• WHAT THE EXERCISE ASKS: Please copy, word for word, the lines of the records below, starting at the line that contains "1078) in the screenshot." and ending at the line that contains "coordinates (178, 2446).", with both of those lines included.

• INFORMATION PROVIDED:

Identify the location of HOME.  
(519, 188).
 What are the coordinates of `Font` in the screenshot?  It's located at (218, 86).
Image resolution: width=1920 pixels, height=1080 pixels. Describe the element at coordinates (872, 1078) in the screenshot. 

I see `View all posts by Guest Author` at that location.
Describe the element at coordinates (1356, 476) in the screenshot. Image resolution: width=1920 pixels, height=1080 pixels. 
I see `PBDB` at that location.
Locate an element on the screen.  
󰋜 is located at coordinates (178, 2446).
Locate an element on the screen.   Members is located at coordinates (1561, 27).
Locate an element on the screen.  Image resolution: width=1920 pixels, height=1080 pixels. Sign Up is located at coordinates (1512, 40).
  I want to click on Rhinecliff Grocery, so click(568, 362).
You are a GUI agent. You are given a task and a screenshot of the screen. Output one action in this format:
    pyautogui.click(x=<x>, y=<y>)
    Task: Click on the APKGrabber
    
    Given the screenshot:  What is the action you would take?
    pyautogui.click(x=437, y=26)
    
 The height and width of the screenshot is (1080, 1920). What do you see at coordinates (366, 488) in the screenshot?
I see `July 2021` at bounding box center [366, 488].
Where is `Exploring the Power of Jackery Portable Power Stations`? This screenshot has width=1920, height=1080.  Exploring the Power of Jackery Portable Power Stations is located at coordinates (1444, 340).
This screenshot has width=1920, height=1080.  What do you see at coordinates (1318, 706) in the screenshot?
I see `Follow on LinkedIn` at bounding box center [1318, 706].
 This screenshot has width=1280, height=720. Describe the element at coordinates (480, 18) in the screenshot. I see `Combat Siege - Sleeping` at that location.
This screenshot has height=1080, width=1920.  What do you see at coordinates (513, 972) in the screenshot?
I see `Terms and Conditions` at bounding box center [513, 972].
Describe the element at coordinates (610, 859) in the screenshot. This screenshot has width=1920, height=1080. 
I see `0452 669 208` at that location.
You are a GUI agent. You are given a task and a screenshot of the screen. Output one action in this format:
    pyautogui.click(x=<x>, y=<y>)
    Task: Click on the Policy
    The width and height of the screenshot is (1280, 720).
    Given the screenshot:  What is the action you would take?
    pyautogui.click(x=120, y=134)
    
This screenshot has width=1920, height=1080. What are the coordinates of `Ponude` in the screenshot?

• ANSWER TO THIS EXERCISE:
Image resolution: width=1920 pixels, height=1080 pixels. Describe the element at coordinates (872, 1078) in the screenshot. 

I see `View all posts by Guest Author` at that location.
Describe the element at coordinates (1356, 476) in the screenshot. Image resolution: width=1920 pixels, height=1080 pixels. 
I see `PBDB` at that location.
Locate an element on the screen.  
󰋜 is located at coordinates (178, 2446).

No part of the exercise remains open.